▸ **What to work on**
Among the records that follow, find the line with "This screenshot has width=1008, height=780." and the line with "You are a computer-use agent. The width". Set down those lines and all lines between them exactly, without adding anything.

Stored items
....

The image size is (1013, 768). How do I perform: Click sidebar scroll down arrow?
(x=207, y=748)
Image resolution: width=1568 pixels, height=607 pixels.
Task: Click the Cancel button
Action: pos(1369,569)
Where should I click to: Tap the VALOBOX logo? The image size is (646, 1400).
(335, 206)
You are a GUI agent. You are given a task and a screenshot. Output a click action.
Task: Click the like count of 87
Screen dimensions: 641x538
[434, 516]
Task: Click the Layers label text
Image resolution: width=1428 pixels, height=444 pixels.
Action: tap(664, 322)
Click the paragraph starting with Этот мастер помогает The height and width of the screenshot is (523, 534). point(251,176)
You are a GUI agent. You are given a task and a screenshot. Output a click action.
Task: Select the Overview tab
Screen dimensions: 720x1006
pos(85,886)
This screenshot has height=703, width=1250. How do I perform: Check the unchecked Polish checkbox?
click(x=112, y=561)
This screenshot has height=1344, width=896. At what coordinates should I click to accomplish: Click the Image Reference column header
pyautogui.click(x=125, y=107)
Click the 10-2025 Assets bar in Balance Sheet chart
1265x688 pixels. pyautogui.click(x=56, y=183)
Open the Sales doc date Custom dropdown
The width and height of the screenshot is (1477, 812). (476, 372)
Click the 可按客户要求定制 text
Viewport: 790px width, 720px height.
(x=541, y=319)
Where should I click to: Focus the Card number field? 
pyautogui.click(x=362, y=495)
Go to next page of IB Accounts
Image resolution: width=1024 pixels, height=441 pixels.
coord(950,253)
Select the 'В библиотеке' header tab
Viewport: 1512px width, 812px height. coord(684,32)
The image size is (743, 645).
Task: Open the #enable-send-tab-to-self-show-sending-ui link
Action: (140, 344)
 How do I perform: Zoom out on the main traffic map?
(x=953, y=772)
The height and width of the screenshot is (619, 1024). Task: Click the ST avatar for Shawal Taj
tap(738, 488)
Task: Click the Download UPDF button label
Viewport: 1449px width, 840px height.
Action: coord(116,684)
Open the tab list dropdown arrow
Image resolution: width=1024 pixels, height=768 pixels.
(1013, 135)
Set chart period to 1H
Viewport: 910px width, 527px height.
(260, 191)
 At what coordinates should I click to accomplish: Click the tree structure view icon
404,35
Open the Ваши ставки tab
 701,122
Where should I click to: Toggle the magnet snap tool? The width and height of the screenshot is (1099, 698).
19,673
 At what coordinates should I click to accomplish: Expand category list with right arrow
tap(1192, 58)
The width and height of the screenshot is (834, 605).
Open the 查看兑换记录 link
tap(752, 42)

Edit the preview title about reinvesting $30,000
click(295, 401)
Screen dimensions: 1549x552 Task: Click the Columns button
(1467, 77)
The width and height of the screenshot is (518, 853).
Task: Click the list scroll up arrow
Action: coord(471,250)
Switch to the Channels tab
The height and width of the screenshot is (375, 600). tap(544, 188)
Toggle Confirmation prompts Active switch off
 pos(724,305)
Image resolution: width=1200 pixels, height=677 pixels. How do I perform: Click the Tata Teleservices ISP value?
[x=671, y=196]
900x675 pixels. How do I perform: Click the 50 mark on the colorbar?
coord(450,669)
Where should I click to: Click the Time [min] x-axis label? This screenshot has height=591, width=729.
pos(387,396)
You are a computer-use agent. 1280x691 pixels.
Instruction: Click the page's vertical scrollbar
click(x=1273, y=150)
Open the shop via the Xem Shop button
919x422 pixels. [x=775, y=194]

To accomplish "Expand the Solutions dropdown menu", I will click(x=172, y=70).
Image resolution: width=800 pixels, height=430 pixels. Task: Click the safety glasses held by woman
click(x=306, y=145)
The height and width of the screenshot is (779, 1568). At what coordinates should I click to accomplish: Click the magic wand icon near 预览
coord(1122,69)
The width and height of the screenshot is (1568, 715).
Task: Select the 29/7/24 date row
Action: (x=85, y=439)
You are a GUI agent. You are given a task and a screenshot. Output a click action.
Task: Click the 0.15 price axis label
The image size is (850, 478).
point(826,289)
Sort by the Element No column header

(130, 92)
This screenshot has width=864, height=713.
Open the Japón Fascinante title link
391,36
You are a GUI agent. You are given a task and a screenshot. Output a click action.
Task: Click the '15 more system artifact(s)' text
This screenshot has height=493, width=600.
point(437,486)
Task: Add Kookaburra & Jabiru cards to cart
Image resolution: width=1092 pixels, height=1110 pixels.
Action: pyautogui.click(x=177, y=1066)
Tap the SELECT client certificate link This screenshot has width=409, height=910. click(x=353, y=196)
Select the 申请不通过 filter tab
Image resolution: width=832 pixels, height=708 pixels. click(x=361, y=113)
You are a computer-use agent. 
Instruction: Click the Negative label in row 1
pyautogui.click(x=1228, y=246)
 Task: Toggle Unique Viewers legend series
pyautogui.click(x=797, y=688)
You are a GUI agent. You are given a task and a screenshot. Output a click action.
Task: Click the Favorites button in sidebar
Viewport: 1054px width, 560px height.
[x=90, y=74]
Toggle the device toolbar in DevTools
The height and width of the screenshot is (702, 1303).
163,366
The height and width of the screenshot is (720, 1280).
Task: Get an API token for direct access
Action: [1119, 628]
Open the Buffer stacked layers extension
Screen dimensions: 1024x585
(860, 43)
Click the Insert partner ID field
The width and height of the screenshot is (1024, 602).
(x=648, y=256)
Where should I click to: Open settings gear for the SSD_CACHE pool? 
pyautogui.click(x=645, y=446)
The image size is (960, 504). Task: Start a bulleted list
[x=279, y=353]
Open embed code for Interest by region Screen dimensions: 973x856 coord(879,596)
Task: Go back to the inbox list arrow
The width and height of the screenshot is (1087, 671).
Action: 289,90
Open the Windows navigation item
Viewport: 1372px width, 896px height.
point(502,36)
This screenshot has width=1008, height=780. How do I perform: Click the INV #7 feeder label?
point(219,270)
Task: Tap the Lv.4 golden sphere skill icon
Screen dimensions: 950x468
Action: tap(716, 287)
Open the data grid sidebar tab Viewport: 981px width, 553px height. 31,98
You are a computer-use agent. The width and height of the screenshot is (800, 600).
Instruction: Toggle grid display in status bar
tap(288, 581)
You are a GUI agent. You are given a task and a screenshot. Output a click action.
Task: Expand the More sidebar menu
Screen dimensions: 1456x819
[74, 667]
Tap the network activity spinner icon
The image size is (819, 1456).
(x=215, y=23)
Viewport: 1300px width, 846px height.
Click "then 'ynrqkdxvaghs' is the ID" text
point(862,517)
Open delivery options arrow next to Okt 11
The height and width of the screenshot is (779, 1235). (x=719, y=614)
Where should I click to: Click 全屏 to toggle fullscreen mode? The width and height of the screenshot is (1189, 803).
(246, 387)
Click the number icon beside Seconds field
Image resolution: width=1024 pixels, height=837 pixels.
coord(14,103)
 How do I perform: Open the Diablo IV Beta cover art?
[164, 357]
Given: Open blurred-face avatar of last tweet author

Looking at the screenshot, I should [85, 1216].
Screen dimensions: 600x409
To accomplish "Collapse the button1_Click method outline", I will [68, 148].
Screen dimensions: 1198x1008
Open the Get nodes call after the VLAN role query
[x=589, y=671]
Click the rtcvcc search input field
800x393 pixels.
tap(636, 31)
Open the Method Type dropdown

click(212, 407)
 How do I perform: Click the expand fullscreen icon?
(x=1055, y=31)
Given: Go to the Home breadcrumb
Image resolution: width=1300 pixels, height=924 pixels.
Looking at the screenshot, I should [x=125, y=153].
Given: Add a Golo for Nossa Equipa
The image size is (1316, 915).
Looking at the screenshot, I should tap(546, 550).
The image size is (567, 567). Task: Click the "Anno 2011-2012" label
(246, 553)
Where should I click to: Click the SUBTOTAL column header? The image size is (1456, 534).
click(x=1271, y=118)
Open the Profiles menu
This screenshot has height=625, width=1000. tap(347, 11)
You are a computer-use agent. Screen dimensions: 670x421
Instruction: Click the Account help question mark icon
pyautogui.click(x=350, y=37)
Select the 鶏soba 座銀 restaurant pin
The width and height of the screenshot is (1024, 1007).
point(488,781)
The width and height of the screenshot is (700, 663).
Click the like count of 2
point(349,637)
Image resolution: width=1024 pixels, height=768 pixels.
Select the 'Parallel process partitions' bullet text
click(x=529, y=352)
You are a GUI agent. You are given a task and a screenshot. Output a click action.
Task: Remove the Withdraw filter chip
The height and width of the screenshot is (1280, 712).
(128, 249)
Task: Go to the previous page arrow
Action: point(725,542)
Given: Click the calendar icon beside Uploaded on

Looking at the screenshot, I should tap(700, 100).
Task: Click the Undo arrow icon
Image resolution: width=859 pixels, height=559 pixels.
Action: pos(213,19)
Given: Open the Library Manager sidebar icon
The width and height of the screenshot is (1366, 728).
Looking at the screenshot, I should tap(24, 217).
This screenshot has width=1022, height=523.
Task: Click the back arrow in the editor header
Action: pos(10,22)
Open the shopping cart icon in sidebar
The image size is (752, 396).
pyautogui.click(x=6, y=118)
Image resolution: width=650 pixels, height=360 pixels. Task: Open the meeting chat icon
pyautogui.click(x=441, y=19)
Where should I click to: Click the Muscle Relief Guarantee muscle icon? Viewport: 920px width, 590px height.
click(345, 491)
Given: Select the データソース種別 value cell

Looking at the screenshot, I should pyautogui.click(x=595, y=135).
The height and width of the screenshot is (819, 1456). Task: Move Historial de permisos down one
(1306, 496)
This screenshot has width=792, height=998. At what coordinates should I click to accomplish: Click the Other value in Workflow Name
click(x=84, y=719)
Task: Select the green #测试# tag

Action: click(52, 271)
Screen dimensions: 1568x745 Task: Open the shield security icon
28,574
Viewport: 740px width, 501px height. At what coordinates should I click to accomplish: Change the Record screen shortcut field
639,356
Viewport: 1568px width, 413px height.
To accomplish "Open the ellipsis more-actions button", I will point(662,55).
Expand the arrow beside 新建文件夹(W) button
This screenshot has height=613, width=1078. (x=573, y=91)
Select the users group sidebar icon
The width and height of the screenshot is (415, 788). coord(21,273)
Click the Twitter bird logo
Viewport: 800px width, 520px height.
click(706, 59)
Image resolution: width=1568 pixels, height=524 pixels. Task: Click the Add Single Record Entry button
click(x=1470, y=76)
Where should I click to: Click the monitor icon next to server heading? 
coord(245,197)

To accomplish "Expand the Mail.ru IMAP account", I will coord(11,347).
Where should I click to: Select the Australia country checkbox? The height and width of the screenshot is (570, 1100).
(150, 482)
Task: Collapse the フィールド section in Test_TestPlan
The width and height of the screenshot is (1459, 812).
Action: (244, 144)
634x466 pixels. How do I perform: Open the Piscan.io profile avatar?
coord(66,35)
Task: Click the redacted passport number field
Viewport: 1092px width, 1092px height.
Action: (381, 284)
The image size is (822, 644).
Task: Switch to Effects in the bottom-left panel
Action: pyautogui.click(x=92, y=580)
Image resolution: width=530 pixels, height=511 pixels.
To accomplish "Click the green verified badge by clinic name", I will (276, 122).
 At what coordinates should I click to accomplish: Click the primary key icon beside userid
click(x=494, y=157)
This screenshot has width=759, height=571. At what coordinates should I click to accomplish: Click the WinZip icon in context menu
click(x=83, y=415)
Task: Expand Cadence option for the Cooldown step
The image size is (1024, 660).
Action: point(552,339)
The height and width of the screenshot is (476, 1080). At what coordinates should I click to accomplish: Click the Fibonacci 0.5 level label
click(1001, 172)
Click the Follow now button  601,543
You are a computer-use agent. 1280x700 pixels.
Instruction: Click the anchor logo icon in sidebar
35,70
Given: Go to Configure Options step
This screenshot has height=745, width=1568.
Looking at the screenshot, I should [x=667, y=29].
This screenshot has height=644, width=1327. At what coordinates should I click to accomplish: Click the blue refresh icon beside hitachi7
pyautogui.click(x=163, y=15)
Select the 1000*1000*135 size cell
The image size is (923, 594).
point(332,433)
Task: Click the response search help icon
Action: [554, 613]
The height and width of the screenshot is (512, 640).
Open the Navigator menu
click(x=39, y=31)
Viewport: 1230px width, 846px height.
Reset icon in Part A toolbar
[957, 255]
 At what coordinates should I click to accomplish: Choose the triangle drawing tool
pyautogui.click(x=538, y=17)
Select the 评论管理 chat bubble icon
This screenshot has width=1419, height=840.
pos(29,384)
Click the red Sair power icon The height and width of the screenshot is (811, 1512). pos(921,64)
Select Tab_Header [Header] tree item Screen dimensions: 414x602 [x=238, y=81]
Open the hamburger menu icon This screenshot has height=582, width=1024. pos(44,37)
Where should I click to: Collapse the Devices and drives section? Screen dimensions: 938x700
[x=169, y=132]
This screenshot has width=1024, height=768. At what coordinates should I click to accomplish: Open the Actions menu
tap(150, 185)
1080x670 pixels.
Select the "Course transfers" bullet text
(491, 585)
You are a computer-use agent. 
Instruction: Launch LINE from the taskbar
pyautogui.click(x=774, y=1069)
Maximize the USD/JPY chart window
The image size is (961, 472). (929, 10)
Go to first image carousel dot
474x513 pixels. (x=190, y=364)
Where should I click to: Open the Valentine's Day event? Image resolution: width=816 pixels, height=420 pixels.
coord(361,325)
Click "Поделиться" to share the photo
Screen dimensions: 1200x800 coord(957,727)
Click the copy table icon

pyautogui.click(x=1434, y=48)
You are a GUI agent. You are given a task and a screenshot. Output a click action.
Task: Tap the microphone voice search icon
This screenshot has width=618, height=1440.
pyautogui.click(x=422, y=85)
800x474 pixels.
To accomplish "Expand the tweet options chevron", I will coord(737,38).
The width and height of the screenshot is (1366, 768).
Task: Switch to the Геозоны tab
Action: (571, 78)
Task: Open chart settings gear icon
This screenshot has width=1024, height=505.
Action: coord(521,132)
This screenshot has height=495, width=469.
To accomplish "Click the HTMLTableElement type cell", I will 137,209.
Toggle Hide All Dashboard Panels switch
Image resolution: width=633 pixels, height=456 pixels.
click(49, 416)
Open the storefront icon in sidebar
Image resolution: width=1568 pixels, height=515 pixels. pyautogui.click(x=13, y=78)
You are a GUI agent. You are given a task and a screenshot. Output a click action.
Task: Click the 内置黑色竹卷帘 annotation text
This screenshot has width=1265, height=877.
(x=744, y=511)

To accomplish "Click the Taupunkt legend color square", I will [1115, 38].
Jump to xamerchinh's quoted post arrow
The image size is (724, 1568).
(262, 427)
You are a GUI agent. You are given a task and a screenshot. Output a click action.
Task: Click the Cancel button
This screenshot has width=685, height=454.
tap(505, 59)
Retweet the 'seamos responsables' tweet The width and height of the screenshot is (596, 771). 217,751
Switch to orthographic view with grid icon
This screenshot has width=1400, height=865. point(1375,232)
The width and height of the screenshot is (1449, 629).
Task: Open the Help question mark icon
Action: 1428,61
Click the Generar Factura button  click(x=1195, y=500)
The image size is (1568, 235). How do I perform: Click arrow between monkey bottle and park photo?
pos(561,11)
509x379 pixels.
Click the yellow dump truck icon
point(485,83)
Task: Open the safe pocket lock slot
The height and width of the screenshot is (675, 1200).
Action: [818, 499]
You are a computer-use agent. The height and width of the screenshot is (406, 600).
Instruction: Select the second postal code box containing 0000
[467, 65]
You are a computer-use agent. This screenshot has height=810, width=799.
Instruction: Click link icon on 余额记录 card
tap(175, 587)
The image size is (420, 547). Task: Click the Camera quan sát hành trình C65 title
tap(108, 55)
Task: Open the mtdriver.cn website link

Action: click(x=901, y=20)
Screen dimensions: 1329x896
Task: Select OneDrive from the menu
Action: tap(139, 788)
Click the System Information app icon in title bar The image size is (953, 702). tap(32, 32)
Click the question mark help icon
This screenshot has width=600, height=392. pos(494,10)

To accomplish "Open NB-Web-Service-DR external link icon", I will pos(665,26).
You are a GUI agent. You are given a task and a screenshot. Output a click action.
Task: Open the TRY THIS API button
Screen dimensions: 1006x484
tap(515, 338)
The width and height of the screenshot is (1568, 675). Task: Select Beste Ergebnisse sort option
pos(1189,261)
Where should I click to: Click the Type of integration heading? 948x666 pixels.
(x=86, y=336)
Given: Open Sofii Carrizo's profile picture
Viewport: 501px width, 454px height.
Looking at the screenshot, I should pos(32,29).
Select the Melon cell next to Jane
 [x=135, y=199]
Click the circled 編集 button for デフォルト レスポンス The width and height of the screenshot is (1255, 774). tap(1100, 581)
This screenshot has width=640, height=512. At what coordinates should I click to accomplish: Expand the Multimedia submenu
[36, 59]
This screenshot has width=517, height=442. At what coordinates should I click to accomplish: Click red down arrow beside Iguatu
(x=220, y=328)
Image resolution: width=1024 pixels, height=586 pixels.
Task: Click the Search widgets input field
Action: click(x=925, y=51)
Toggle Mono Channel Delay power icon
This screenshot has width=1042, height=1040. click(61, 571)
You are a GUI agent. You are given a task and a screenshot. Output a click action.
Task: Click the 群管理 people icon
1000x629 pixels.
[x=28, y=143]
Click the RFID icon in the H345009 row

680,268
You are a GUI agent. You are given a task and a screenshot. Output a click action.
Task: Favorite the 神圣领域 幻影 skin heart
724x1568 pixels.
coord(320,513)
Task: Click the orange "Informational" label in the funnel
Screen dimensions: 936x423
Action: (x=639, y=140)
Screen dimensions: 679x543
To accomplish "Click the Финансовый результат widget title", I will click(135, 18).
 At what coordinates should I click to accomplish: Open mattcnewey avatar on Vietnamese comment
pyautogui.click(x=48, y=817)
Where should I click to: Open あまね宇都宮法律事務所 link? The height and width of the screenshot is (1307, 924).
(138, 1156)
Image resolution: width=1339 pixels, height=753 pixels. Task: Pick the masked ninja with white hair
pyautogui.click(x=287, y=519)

....

▸ **Answer to this exercise**
This screenshot has width=1008, height=780. How do I perform: Click the INV #7 feeder label?
point(219,270)
Task: Tap the Lv.4 golden sphere skill icon
Screen dimensions: 950x468
Action: tap(716, 287)
Open the data grid sidebar tab Viewport: 981px width, 553px height. 31,98
You are a computer-use agent. The width and height of the screenshot is (800, 600).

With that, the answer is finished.